The parser is a classic character-at-a-time state machine. The state variable self->state takes one of eight values; parse_process_char is a large switch that transitions between them.

// Modules/_csv.c ~line 565
typedef enum {
START_RECORD, START_FIELD, ESCAPED_CHAR,
IN_FIELD, IN_QUOTED_FIELD, ESCAPE_IN_QUOTED_FIELD,
QUOTE_IN_QUOTED_FIELD, EAT_CRNL
} ParserState;

A simplified excerpt of the IN_QUOTED_FIELD branch shows how quote doubling is handled:

// Modules/_csv.c ~line 650
case IN_QUOTED_FIELD:
if (c == '\0')
; /* skip NUL inside quoted field */
else if (c == self->dialect->escapechar) {
self->state = ESCAPE_IN_QUOTED_FIELD;
}
else if (c == self->dialect->quotechar &&
self->dialect->quoting != QUOTE_NONE) {
self->state = QUOTE_IN_QUOTED_FIELD;
}
else {
if (parse_add_char(self, module_state, c) < 0)
return -1;
}
break;

QUOTE_IN_QUOTED_FIELD either ends the field (if the next character is the delimiter) or appends a literal quote and returns to IN_QUOTED_FIELD (quote doubling).

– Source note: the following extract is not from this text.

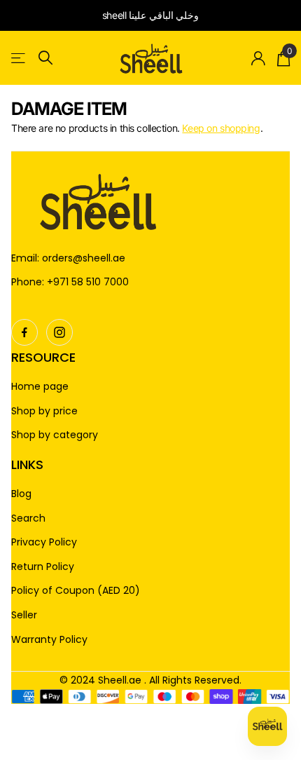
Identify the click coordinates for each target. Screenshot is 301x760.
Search (28, 518)
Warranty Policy (49, 639)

csv_iternext: driving the parser

csv_iternext is the tp_iternext slot of ReaderObj. It reads one line from the underlying iterator, then feeds each character to parse_process_char. A synthetic \0 is appended after the last real character to flush the final field.

// Modules/_csv.c ~line 920
lineobj = PyIter_Next(self->input_iter);
/* ... error handling ... */
Py_ssize_t linelen = PyUnicode_GET_LENGTH(lineobj);
for (Py_ssize_t i = 0; i <= linelen; i++) {
Py_UCS4 c = (i < linelen) ? PyUnicode_READ_CHAR(lineobj, i) : 0;
if (parse_process_char(self, module_state, c) < 0) {
Py_DECREF(lineobj);
goto err;
}
}

Dialect validation

dialect_check_quoting and dialect_check_char are called from dialect_new to reject illegal combinations (e.g., a multi-character delimiter, or quoting=QUOTE_NONE with no escapechar).

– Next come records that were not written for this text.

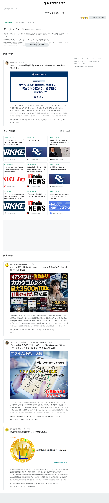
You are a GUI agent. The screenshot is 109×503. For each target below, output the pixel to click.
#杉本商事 (29, 484)
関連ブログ (31, 22)
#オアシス (28, 120)
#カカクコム (14, 120)
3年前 (50, 342)
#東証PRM (24, 419)
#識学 (23, 484)
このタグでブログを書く (97, 17)
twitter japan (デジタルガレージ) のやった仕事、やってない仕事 (59, 196)
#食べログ (42, 330)
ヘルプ (90, 61)
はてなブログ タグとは (80, 61)
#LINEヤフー (14, 122)
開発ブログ (96, 61)
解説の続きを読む (36, 45)
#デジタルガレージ (44, 120)
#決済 (39, 416)
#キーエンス (22, 486)
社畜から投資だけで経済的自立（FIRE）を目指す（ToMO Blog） (28, 342)
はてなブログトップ (79, 63)
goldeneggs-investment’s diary (19, 264)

// Modules/_csv.c ~line 340
static int
dialect_check_quoting(int quoting)
{
const StyleDesc *qs;
for (qs = quote_styles; qs->name; qs++) {
if ((int)qs->style == quoting)
return 0;
}
PyErr_Format(PyExc_TypeError, "bad \"quoting\" value");
return -1;
}

register_dialect stores a validated DialectObj in the module-state dict keyed by name (a Python str). get_dialect does a plain PyDict_GetItem lookup and returns a new reference, so callers must Py_DECREF the result.

3.14 changes

3.14 added csv.QUOTE_NOTNULL (value 5), a new quoting mode that outputs empty string for None values instead of raising. The quote_styles table in _csv.c gained a fifth entry, and dialect_check_quoting was updated to accept it. The csv_writerow formatter gained a QUOTE_NOTNULL branch between QUOTE_NONNUMERIC and the default.

gopy notes

  • The 8 ParserState values are replicated as Go iota constants in module/csv/reader.go.
  • parse_process_char is ported as (*Reader).processChar(c rune) error with the same switch structure and state names.
  • DialectObj maps to module/csv.Dialect (a plain Go struct). Validation helpers are unexported functions in module/csv/dialect.go.
  • QUOTE_NOTNULL is included in the port; the Go constant value matches CPython's 5 so pickled dialect indexes remain compatible.